Keruan wajah Hong Lotoa jadi merah padam mendengar bantahan itu. Selama ia menjabat sebagai "gubernur" Jit-siong-tin belum pernah ada yang mendebatnya dengan berani seperti itu. Semuanya tunduk dan takut kepadanya, biarpun ada yang takutnya cuma pura-pura seperti Tong Lam-hou. Maka tangan kanan Hong Lotoa sudah terangkat, siap menggampar Pakkiong Liong.
Tong Lam-hou terkejut, jika sampai Hong Lotoa menampar Pakkiong Liong maka yang celaka bukannya Pakkiong Liong melainkan Hong Lotoa sendiri. Dua puluh orang macam Hong Lotoa akan dapat digulung oleh Pakkiong Liong dalam sekejap mata. Maka cepat-cepat Tong Lam-hou mendorong Pakkiong Liong mundur ke belakang, dan kemudian "memohonkan ampun" kepada Hong Lotoa,
"Maafkan saudaraku ini, Lotoa. Ia tidak sengaja menghina, maklum daerahnya jauh dari sini dan berada di bawah pemerintahan Manchu sehingga ia tidak tahu kalau daerah ini masih dikuasai pemerintahan lama.

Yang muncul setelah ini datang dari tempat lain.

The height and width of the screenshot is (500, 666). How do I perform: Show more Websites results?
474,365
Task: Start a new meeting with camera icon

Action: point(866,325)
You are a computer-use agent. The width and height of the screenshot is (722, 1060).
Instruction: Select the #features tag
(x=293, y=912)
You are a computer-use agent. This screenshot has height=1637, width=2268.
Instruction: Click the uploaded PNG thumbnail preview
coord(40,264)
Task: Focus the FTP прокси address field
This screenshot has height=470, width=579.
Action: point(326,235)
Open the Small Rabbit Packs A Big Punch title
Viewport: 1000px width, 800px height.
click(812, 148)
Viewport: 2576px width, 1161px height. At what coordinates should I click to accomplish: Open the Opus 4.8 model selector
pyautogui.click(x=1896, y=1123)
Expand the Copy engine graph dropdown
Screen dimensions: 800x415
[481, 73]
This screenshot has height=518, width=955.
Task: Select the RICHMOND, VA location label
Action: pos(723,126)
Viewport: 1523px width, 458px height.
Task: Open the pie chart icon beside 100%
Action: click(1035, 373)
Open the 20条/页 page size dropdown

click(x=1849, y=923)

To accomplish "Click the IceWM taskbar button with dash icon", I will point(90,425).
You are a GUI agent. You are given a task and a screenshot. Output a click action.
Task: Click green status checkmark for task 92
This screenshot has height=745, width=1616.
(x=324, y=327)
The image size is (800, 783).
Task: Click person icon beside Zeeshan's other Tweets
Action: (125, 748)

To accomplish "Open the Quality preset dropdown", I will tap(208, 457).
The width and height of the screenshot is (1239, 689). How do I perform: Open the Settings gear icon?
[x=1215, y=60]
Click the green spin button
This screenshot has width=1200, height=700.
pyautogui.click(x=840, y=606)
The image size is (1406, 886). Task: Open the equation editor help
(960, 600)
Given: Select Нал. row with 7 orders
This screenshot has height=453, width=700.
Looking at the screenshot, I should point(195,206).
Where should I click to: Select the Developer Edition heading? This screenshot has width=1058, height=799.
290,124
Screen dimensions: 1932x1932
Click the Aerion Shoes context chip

Maafkan dia, Lotoa."
Hong Lotoa menurunkan kembali tangannya sambil menjawab, "Baik, mengingat saudaramu adalah orang baru di daerah ini, aku ampuni dia. Beritahu kepadanya, bahwa di wilayah Beng orang harus membayar pajak kepada pemerintah Beng untuk biaya perjuangan, Suatu kali kelak Ibukota Pak-khia akan kami rebut kembali dari tangan orang-orang Manchu..."
Alangkah panasnya hati Pakkiong Liong mendengar ucapan-ucapan Hong Lotoa itu, tapi ia menahan diri sebab harus mengingat keselamatan Tong Lam-hou dan ibunya yang tinggal di daerah itu. Maka ia diam saja ketika Tong Lam hou menyeret tangannya untuk meninggalkan tempat itu.
Setelah agak jauh dari Hong Lotoa dan kawan-kawannya, Pakkiong Liong bertanya, "Apakah pemerasan seperti itu terjadi setiap hari?"
"Ya, itu belum seberapa."
"Jika seseorang tidak mau atau tidak mampu memberikan uang? Misalnya karena tidak punya uang, atau uang itu akan digunakan untuk keperluan yang lebih mendesak, umpamanya mengobati orang sakit parah?"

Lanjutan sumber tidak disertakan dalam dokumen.